The last week I went to the Walker Art Museum in Minneapolis, Minnesota and saw a really amazing documentary on the Feminist art movement. The title of the movie is !WAR Women Art Revolution and is directed by a feminist artist from the period Lynn Hershman Leeson. While Hershman Leeson is a practicing artist herself since the 1960s, she spent a large amount of time and effort documenting the art, the exhibitions, and the performances of her fellow women artists. The film is almost completely composed from archival footage and old and contemporary interviews with the major artists represented. Here’s a clip:
What if found most amazing was the fact that in my life Feminism is hardly ever discussed. To me it seems like it was something that occurred, as the movie accurately shows, but that might not need to be talked about in our contemporary lives. But this perspective was thrown into question after watching the film. Yes, we all know that because of certain efforts by feminist artists, as well as feminists in general, women have been able to achieve certain things they weren’t able to before. And yet if you think about it, it only seems that what was accomplished was that women were and continue to be slightly more equal to men, but not all the way. This is apparent to me in the field of art history where courses only begin to talk about women artists during the impressionist period, and in those cases it is difficult not to put them off as want-to-be-artists who were friends of the impressionists. After these what women artist can any person think of? I’d say most people could/might name Frida Khalo and/or Georgia O’Keefe. But what are these women known for other than their unique biographies and iconic to the point of cliche paintings? What all of this makes me wonder is how can we move forward? How do we give women artists equal treatment in the history of art if they don’t exist to begin with because it wasn’t allowed, and the result of that leaves us with only a few women artists to talk about?

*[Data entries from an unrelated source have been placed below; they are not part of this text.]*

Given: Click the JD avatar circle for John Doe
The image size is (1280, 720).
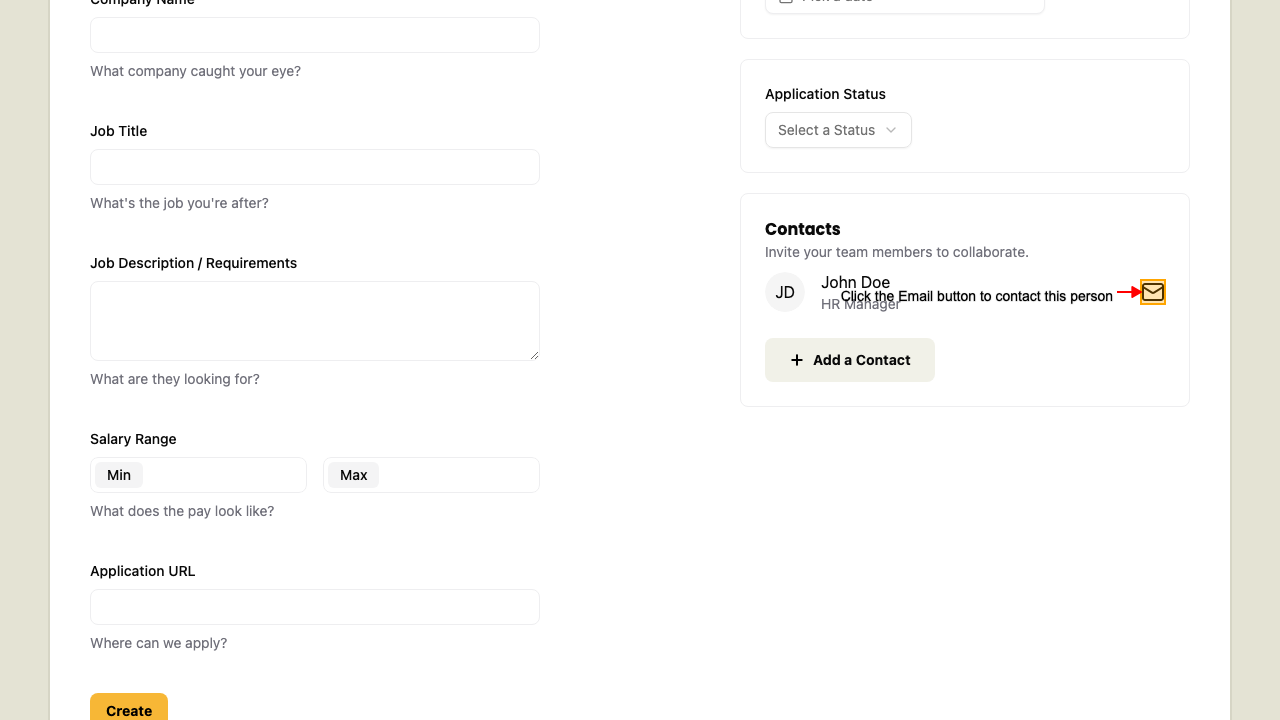Looking at the screenshot, I should [785, 292].
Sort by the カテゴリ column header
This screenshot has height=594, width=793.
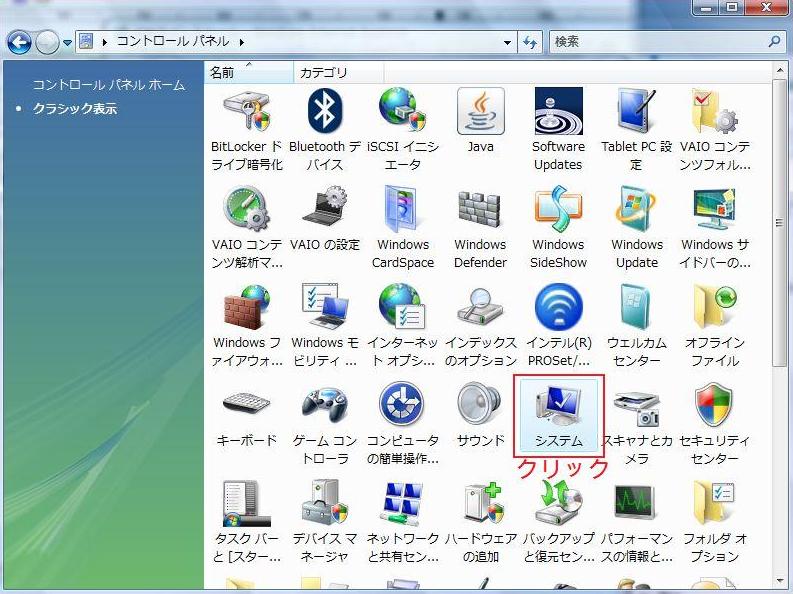click(x=324, y=73)
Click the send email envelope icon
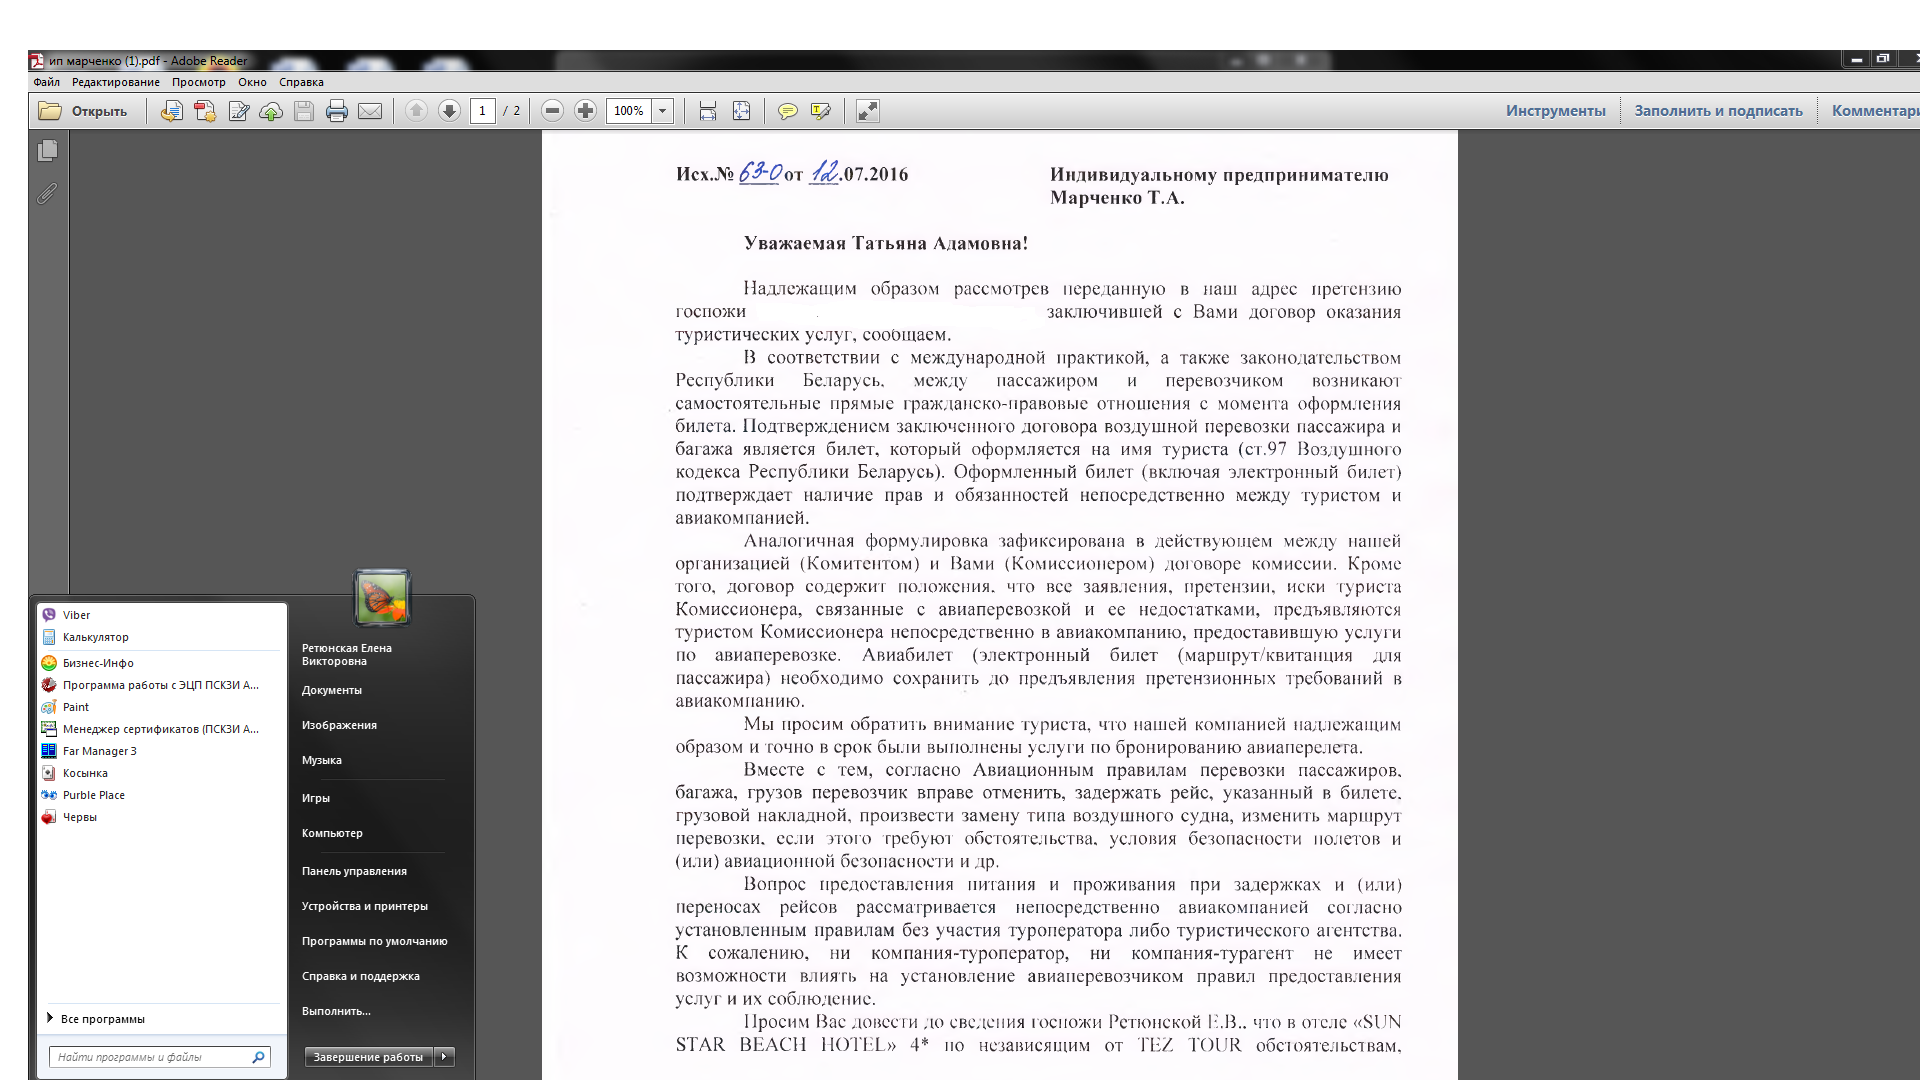Viewport: 1920px width, 1080px height. tap(370, 111)
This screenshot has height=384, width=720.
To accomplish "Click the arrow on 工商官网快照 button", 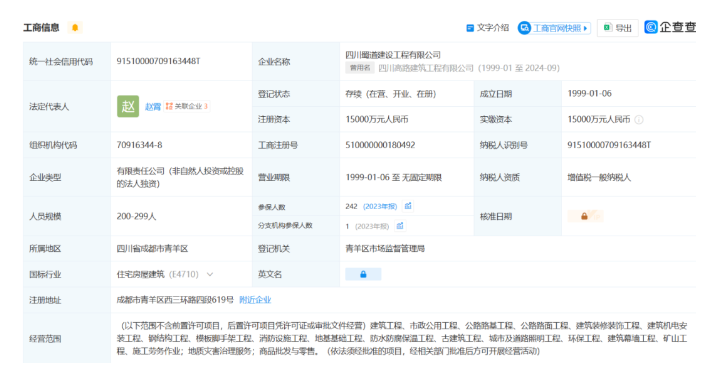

What !WAR puts forward is an argument for more attention. Simply put, the art of this movement and the art that it has given rise to should be taught more, exhibited more, and talked about more. This way we won’t live our lives thinking that it wasn’t important because we’ve never heard about it. I was amazed by how much I did not know about the Women’s Art Revolution. I knew some of the artists and what their work was like but I had no clue where they were making their art, how the were exhibiting it, what the atmosphere was like at the time, who was talking about them or criticizing them, or even the fact that they didn’t all agree amongst themselves!
I think this film is really great and a must watch for anyone interested in art of the 1960s, 70s, 80s; any feminists; and most especially anyone who wonders what all the fuss about feminism was, because it was a big deal and it could be said that the fight really isn’t over. Check it out.